Ha ricevuto premi e riconoscimenti internazionali, quale il suo maggior orgoglio?
Il mio maggior orgoglio è aver armonizzato una squadra di medici e personale sanitario con una età media inferiore a 40 anni in un DEA di II Livello che si occupa indifferentemente dell’urgenza di una grande area metropolitana e dell’elezione con la chirurgia robotica più innovativa oggi in campo. È un percorso di formazione e studio perennemente in evoluzione che trova la propria forza in una grande identificazione nella squadra, ma alla base c’è soprattutto il convincimento che curare il paziente non è limitato all’atto chirurgico, ma è una gestione a tutto tondo.
Quanti interventi chirurgici ha realizzato fino ad oggi?
Ho iniziato ad operare nel 2009 e ad oggi tra chirurgia open, laparoscopia, endoscopia e robotica ho collezionato circa 2000 interventi. Ma credo che i numeri contino fino a un certo punto. Ciò che credo sia importante è la pluralità degli interventi. Un reparto cresce quando i suoi operatori offrono la possibilità di trattare più patologie. È questo il messaggio che cerco di trasmettere ai colleghi che operano con me: legarsi a un solo intervento è poco vantaggioso perché l’evoluzione chirurgica determina spesso il superamento di tecniche considerate eterne con soluzioni assolutamente inedite. L’allenarsi chirurgicamente su più interventi crea inoltre un potenziamento del problem solving chirurgico anche nei colleghi giovanissimi che quindi cominciano a comprendere che la chirurgia non è una scienza esatta, ma al contrario è caratterizzata da una forte variabilità. È affrontare la complicanza che fa la differenza. Questo permette al chirurgo di sviluppare il bilancio tra prudenza, audacia e rispetto del paziente. La mia passione rimane però sempre la chirurgia robotica per le possibilità di innovazione che ancora riserva e l’urgenza che rimane per il chirurgo sempre il maggior banco di prova con sé stesso. È lì infatti che, nella solitudine del chirurgo, che emerge tutta la propria esperienza. È un modo per non sentirsi mai arrivati.

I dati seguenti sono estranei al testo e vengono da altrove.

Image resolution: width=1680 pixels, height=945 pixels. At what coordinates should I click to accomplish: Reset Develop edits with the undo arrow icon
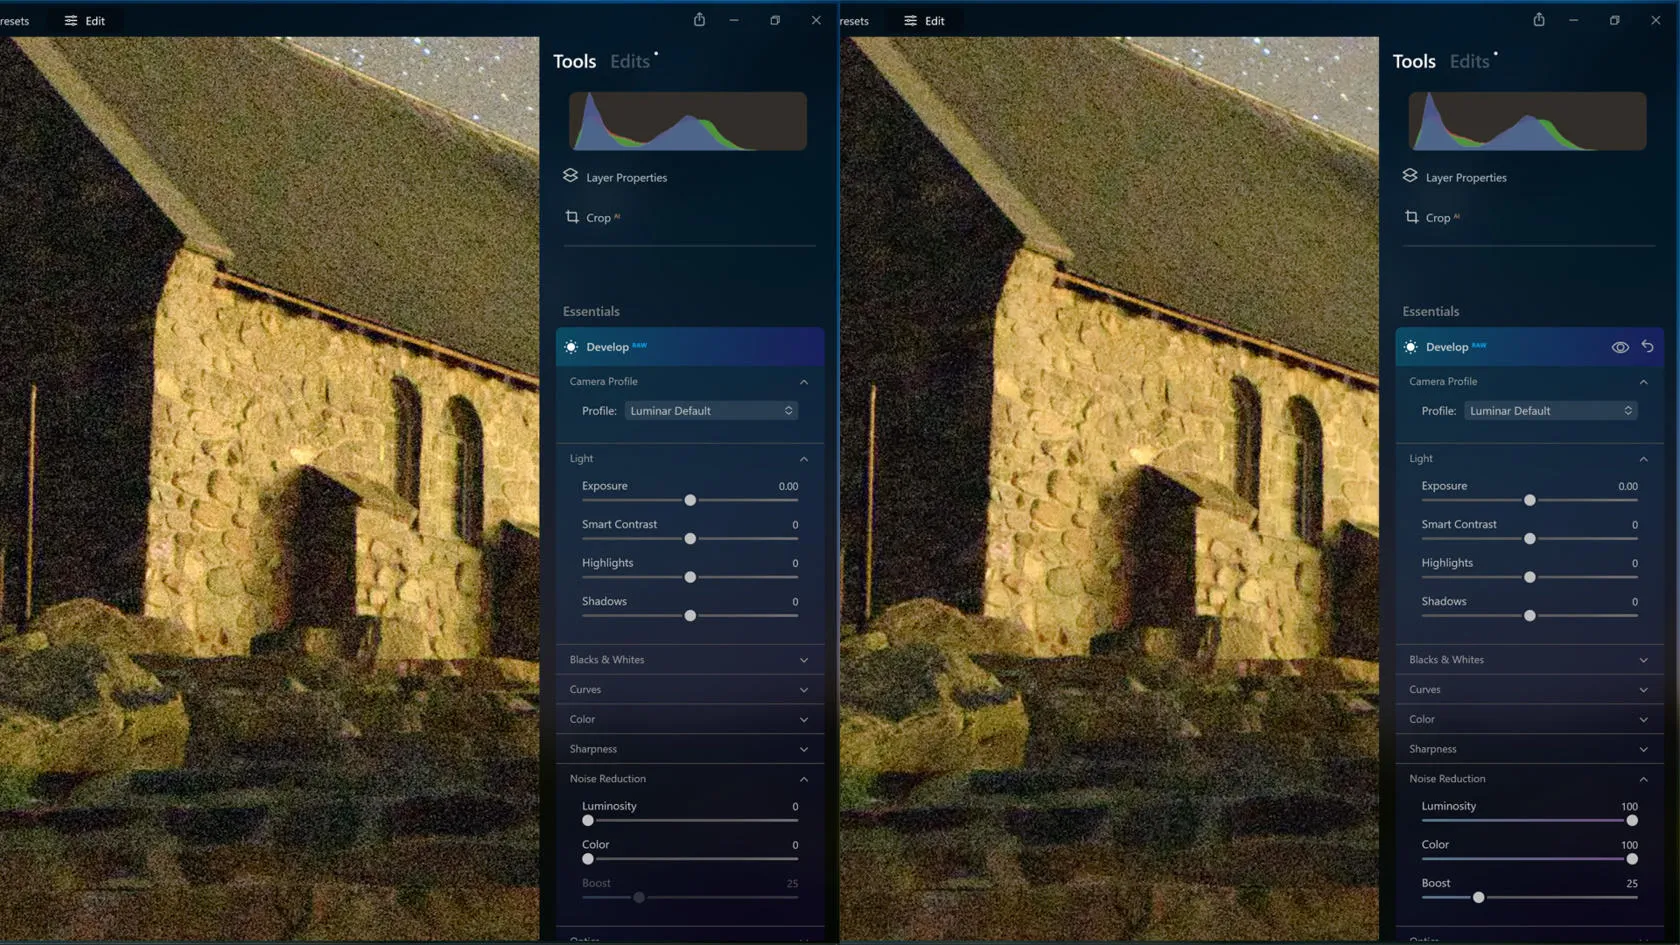click(1647, 346)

Dove arriverà la chirurgia robotica nei prossimi anni?
Ovunque, in tutti gli ospedali. La crescente offerta di sistemi robotici, che speriamo porti a un’abbattimento dei costi, permetterà a tutte le strutture di dotarsi di tale tecnologia modernizzando la gestione chirurgica del paziente. Sarà inoltre possibile così una formazione di maggior respiro per una nuova generazione di chirurghi. Dare gli strumenti per il cambio generazionale, ad oggi complesso, è a mio parere, la grande sfida sanitaria del nostro Paese, perché sono le risorse umane a fare la differenza.
La sua esperienza dimostra che le strutture ospedaliere italiane d’ eccellenza devono valorizzare giovani talenti (lei per esempio ha 45 anni) per innovare con tecniche e migliorare la vita dei pazienti con un lavoro di squadra che punti sulle tecnologie più avanzate e sulla qualità del servizio. È d’accordo?
Tutti questi fattori, frutto di studio, sacrificio e passione sono volti ad ottenere l’ultimo tassello del nostro mosaico, il più importante: la fiducia del paziente.